Security experts say that strong encryption using 128-bit digital keys--can help small companies protect vital information inside and outside their businesses. Sixty percent of companies that responded to a 1995 survey conducted by a telecommunications task force of the U.S. Chamber of Commerce said they planned to use confidentiality-ensuring technologies, such as encryption, in the next five years.
This technology is also the subject of congressional debate on whether export of encryption technology should be legal and whether law-enforcement agencies should have access to the digital keys that unscramble encrypted data.
It is illegal to export encryption technology without permission of the U.S. Department of Commerce, which approves only technology with keys no larger than 56 bits. Such keys have been broken before.
In addition, the Clinton administration has proposed a key-escrow system in which users would deposit a copy of their digital key with a government-approved third party; the key could be retrieved by law-enforcement agencies acting with a warrant.
Advocates And Critics
Export restrictions and a key-escrow system are necessary, according to the Justice Department and other law-enforcement and national-security agencies, for investigation of crimes such as drug trafficking and terrorism.
"The problem is that the bad guys abuse this [technology]," says Scott Charney, chief of the Justice Department's section on computer crime and intellectual property. "Our notion is, you put very robust encryption out there, but you also make it possible for law enforcement to get access to it when legally required."

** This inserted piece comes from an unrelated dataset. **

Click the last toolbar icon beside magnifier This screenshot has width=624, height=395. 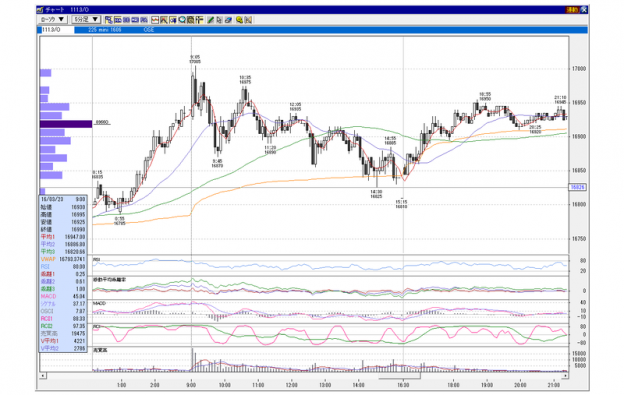click(x=248, y=19)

Critics of restrictions on the export of strong encryption technology say the policy makes communications and transactions between companies less secure by sidelining the strongest available means to protect business data.

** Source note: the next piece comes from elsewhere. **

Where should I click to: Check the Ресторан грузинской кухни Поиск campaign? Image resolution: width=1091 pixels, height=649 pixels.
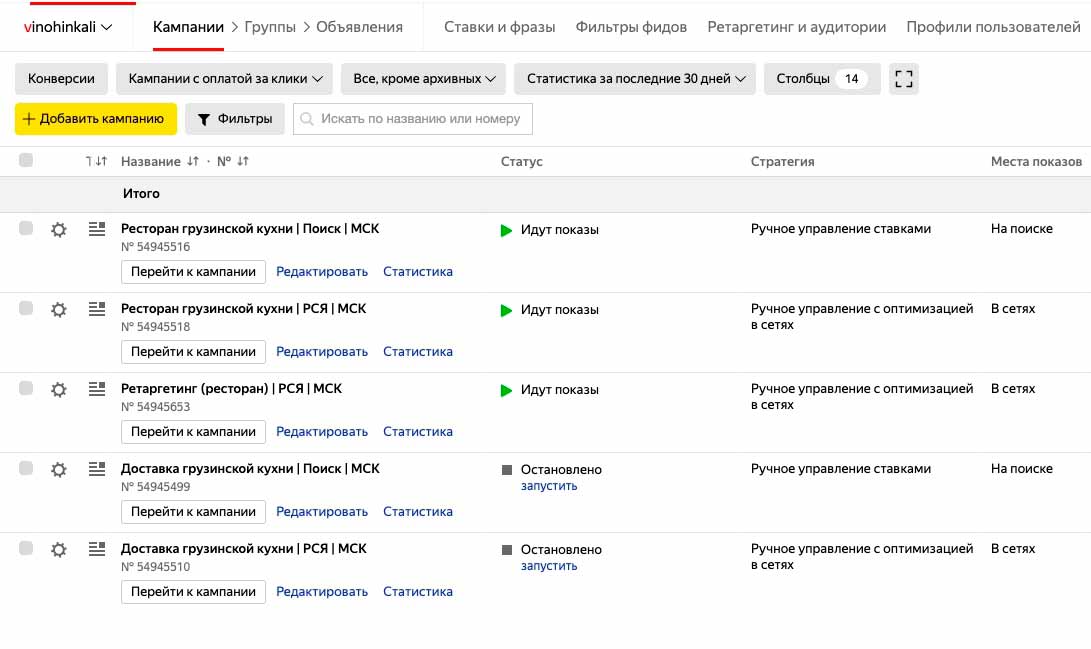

Critics add that because the policy prevents U.S. software firms from building strong encryption into software they sell overseas, market opportunities are lost to foreign firms without similar restrictions.
"We're hampered in our ability to export products," says John Murray, chief operating officer of The Internet Factory Inc. in Pleasanton, Calif. The 12-employee firm makes electronic-commerce software for World Wide Web sites. Murray says his firm nearly lost a deal with a French telecommunications company last year because of the export restrictions.
"The export requirements are particularly onerous for a small business," he says. "What we ended up doing was delivering the product without any security, and the customer had to purchase security technology from a foreign firm."
In a similar move, Sun Microsystems Inc., a Mountain View, Calif., company that develops and makes hardware and software for computer networks, announced in May that it would license encryption software from a Russian firm, Elvis Co., near Moscow, for use with the server software it sells to customers overseas.
In Court And In Congress
Companies such as Sun Microsystems and The Internet Factory stand to gain from an August ruling by the U.S. District Court in San Francisco that declared the export restrictions to be unconstitutional. The court has stayed its ruling, however, pending review by a federal appeals court.
Congress has been wrestling with the encryption issue this year with mixed results. Rep. Robert W. Goodlatte, R-Va., is sponsoring a bill called the SAFE Act, which would lift restrictions on the sale and use of encryption and impose stiff penalties on criminal misuse of the technology. A Senate bill sponsored by Sen. John McCain, R-Ariz., would restrict exports and require a key-escrow system for international communications. Neither bill has been scheduled for floor action.